The government may not be concerned about workers not getting a fair share, but workers themselves certainly are, the Council of Trade Unions said today.
Finance Minister Bill English was today reported as being unconcerned about a Westpac McDermott Miller employment confidence survey that showed the proportion of respondents expecting a wage increase over the coming year is at its lowest level since the survey began in 2004.
“If the state of wages in New Zealand was acceptable, we wouldn’t have seen the need for the Living Wage movement, which is mobilising communities in support of pay rates that allow people to fully participate in society,” CTU secretary Sam Huggard said.

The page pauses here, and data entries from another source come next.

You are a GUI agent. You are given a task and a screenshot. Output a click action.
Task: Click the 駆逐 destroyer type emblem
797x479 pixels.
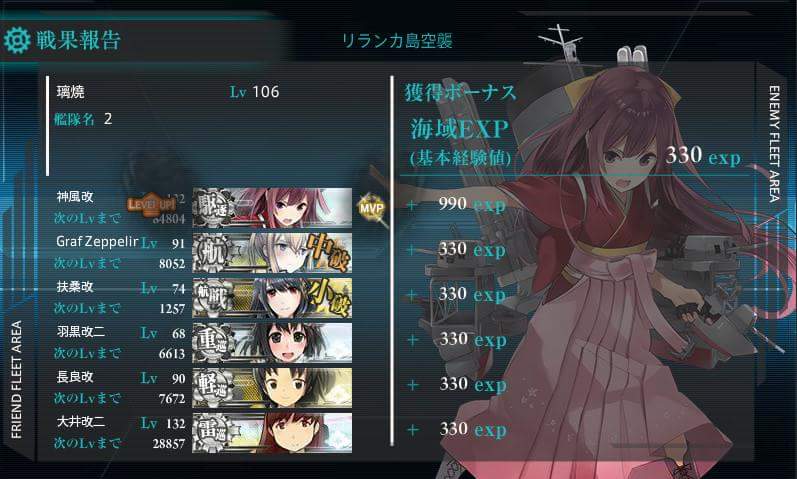213,207
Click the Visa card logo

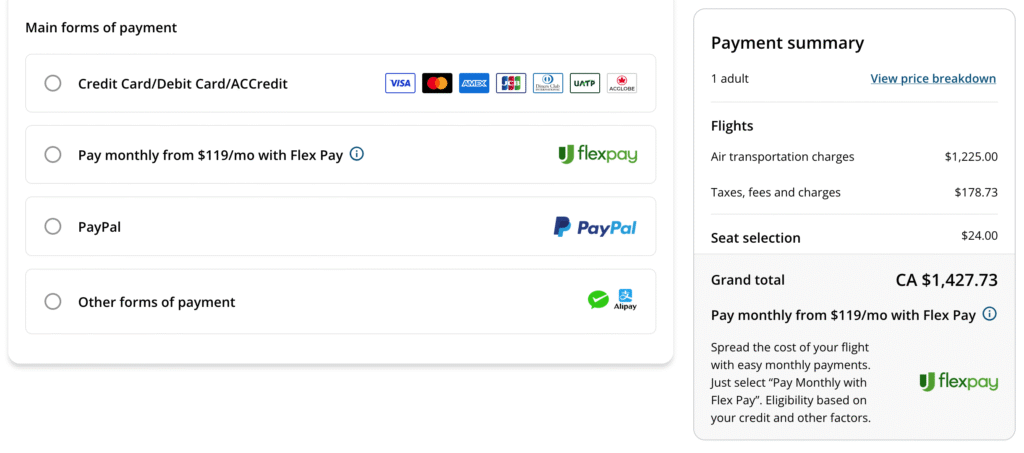(400, 84)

“If pay and job security was okay, we wouldn’t have seen a significant campaign earlier this year in fast food to get rid of zero hours contracts and to provide more reliable work in the major chains.”
“And if women weren’t being discriminated against on the basis of gender, we wouldn’t be seeing growing momentum around the push for equal pay, including an historic court case about the underpayment of workers in aged care.”
“The government can ill afford to be complacent about pay in New Zealand. Is this as good as it gets? Workers have seen little from the so-called recovery translating into wage rises, and now the economy is losing steam.”
“There is plenty more the government could be doing, both as an employer of public sector workers who are due a catch up, and also in helping to lift wages in the private sector, by lifting the minimum wage, fixing migration so that it’s not used to hold wages down, and stopping putting more and more barriers in the way of collective bargaining,” Sam Huggard said.